Q1: It’s time to be a tourist in our own city, can you tell us a bit about what’s happening in Old Montreal?
When was the last time you went to Old Montreal? If you haven’t seen it in the last few years, you won’t recognize it. The software companies that marched into its western end, mostly west of McGill St., have turned this area on its nose.
Now there are people living and working down here. Fabulous new restaurants have opened up in wonderful new boutique hotels. At the eastern end, near Bonsecours St., an entire new neighborhood was created.
Q2: That sounds like a lot of changing, is the street scene modernizing and losing its Old World charm?
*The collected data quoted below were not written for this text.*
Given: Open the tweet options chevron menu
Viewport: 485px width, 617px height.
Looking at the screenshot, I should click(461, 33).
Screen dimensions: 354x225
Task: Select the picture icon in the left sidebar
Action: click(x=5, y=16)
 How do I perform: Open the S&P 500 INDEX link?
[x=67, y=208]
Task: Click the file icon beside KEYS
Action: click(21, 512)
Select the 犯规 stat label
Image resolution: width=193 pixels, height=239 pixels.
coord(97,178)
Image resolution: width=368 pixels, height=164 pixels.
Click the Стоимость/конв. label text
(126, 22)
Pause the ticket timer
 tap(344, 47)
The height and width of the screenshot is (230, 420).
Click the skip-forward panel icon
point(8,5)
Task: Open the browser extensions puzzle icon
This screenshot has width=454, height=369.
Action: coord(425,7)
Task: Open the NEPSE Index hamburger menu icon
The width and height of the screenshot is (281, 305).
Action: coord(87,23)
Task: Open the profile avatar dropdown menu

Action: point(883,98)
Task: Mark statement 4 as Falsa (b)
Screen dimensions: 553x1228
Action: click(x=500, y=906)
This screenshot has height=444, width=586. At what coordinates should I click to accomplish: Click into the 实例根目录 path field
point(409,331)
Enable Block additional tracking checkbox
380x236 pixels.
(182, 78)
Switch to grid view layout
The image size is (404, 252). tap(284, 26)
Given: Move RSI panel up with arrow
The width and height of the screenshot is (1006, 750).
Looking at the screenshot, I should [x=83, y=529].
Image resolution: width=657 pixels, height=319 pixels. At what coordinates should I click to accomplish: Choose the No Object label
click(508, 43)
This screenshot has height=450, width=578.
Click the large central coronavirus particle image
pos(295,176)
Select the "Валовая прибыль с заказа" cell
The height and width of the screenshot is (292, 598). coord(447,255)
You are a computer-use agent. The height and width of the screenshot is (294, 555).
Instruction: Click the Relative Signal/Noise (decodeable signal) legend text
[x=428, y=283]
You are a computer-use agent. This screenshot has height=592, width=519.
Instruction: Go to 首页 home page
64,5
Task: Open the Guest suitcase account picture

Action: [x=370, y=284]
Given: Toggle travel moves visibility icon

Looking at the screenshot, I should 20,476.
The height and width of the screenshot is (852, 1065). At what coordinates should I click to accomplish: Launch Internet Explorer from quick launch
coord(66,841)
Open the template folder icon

Did you know that the buildings on de la Commune Street look exactly the same today as they would have been to a sailor who sailed into the port in the 19th century? Place Jacques Cartier has been totally refreshed. For the summer, St. Paul street has been turned into a pedestrian mall.
Q3: Let’s get back to your specialty, what about the shopping there?
For all of the new inhabitants, retail shops opened to feed and care for them – bakeries, dry cleaners, clothing shops, furriers and depanneurs have filled up the empty storefronts.
At first glance, dear old St. Paul St. is still filled with so many souvenir shops. Having said that, a handful of them contain the works of real artisans or more upscale gifts, and those are worth stopping in to see.
Q4: What kinds of thing would we find in those stores?
You can think of these shops as shopping green and shopping local:
L’empreinte Cooperative is a 37-year-old co-op for over 70 Quebec artists and artisans, you can expect to find variety, including ceramics, handmade albums, glass vases, bowls, sheepskin slippers, pewter lamps, handmade clothing, puppets and creative jewelry. Marianne Chevalier weaves pictures using copper thread and for souvenir hunters, Renee Bovet captures Montreal street scenes on silk.
Location: 272 St. Paul St. East
corner: Marche Bonsecours St.
Hours: Sun-Wed 10-6, Thurs-Sat 10-10 (Summer daily 10-10, Jan & Feb 11-5:30 daily)
Smack in the middle of old Montreal, Les artisans du meuble quebecois, is a 43-year-old artisan’s consignment shop displays some of the wares of a minimum of 450 artists. Look for: glassware, ceramics, handmade cards, duck decoys, door knockers, fish bone shadow boxes, scarves, wooden kids’ furniture, dolls, quilts, creches, jewelry (silver, beaded), wooden boxes and then some.
88 St. Paul St. East
corner: St. Gabriel St.
Phone: 514- 866-1836.
Hours: Daily 10 a.m. to 9 p.m.
At Tant qu’il y aura des fleurs, the decor here feels like you’ve stepped into someone’s lovely rustic home. Objects to fill yours include artificial fruit and veggies, candlesticks, large quilts and pillows, Joanel purses, animal wallets, woven place mats, colorful tablecloths from Provence (wash ‘n use, stain repellent), dishes, wooden bowls, vases, interesting jewelry and for fun, roosters, For babies, look in the back for little terry robes and booties made in Quebec. Everything can be gift-wrapped to go. Right now you’d be surprised but they have set up a Christmas section and does make people smile when the see it.
347 St. Paul St. East
corner: St. Claude St.
Hours: Daily 10 a.m. to 7 p.m.
Inside Marche Bonsecours, , emphasizes natural items. Look for framed displays of beetles or butterflies, petrified wood, some minerals and fossils. You can buy an 8′ giraffe, skin drums, stone candle holders, dream catchers, bamboo flutes, paper lanterns and some really nice handmade paper stationery.
300 St. Paul St. East
corner: Bonsecours St., inside Marche Bonsecours
Phone: 514- 868-9992
Hours: Monday to Saturday 10 a.m. to 9 p.m., Sunday 10 a.m. to 6 p.m.